**REQUIREMENT**
Pull out each line of the records that contains the string "should", with case counting.

**RECORDS PROVIDED**
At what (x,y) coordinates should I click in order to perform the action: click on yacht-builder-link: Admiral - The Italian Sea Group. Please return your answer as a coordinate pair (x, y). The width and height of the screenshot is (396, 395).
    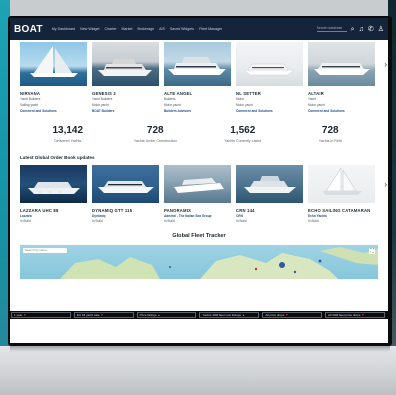
    Looking at the image, I should click on (198, 216).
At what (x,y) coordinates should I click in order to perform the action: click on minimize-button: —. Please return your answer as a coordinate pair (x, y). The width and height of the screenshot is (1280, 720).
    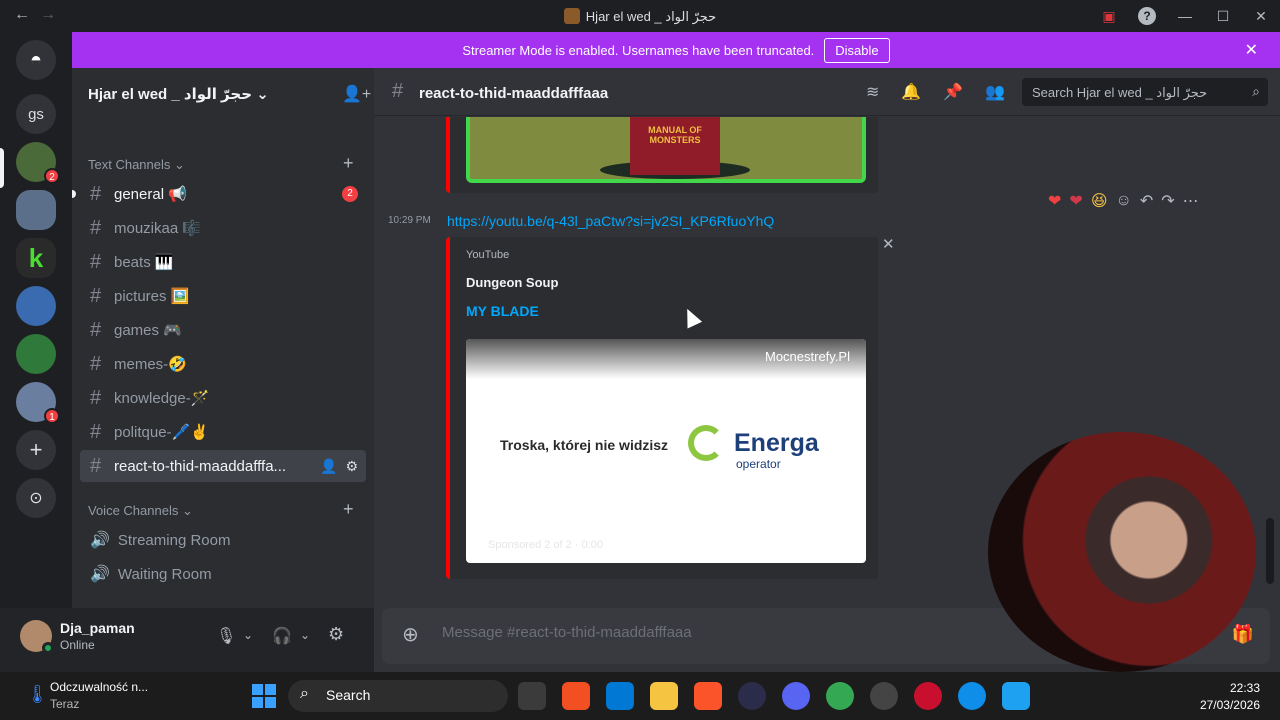
    Looking at the image, I should click on (1185, 16).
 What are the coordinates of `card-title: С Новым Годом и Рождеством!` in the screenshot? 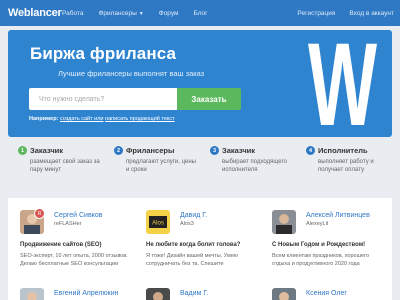 It's located at (318, 245).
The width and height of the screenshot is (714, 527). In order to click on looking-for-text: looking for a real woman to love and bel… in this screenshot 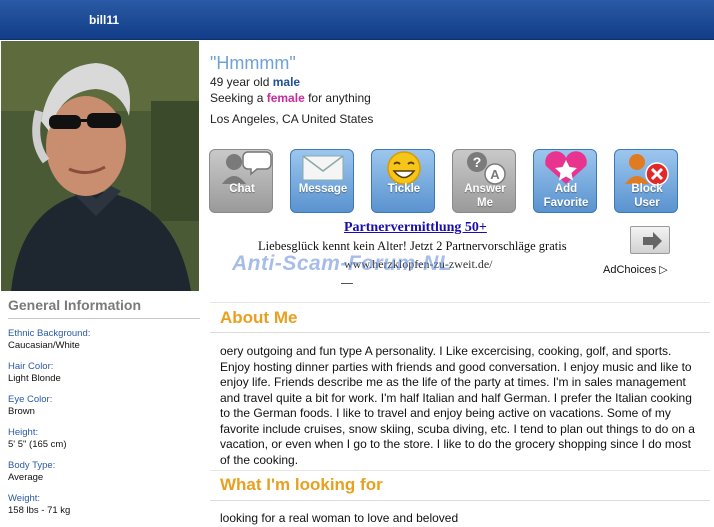, I will do `click(340, 518)`.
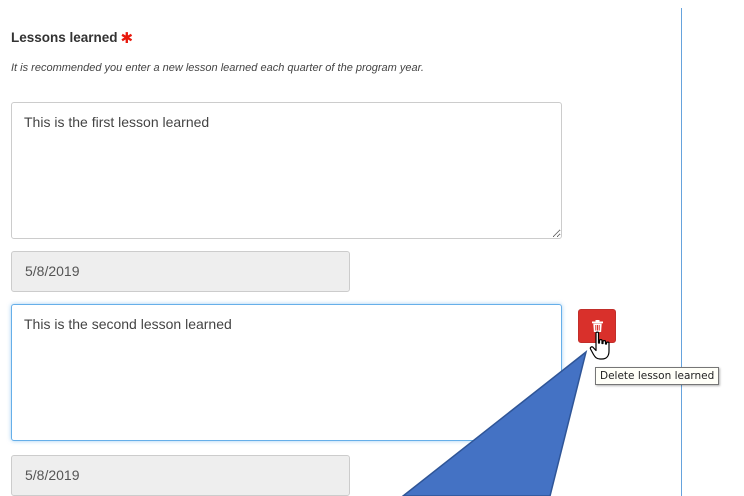 The image size is (744, 496). What do you see at coordinates (180, 272) in the screenshot?
I see `lesson-date-field-1: 5/8/2019` at bounding box center [180, 272].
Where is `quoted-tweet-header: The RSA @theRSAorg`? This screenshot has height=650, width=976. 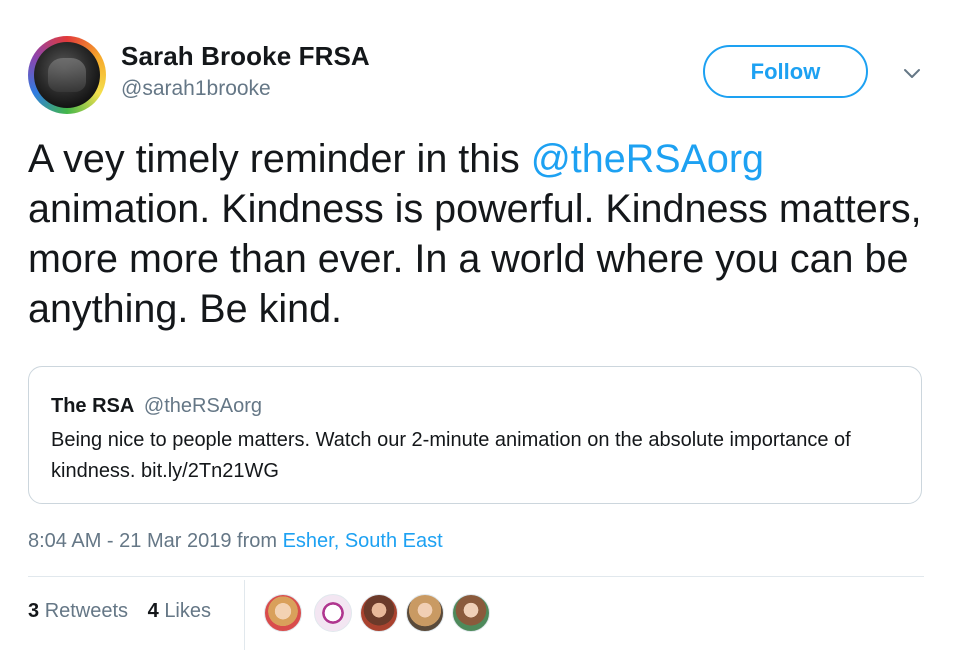
quoted-tweet-header: The RSA @theRSAorg is located at coordinates (156, 406).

**RESULT FOR THIS EXERCISE**
At what (x,y) coordinates should I click in order to perform the action: click on yacht-builder-link: Admiral - The Italian Sea Group. Please return your answer as a coordinate pair (x, y). The width and height of the screenshot is (396, 395).
    Looking at the image, I should click on (198, 216).
At what (x,y) coordinates should I click in order to perform the action: click on minimize-button: —. Please return your answer as a coordinate pair (x, y). The width and height of the screenshot is (1280, 720).
    Looking at the image, I should click on (1185, 16).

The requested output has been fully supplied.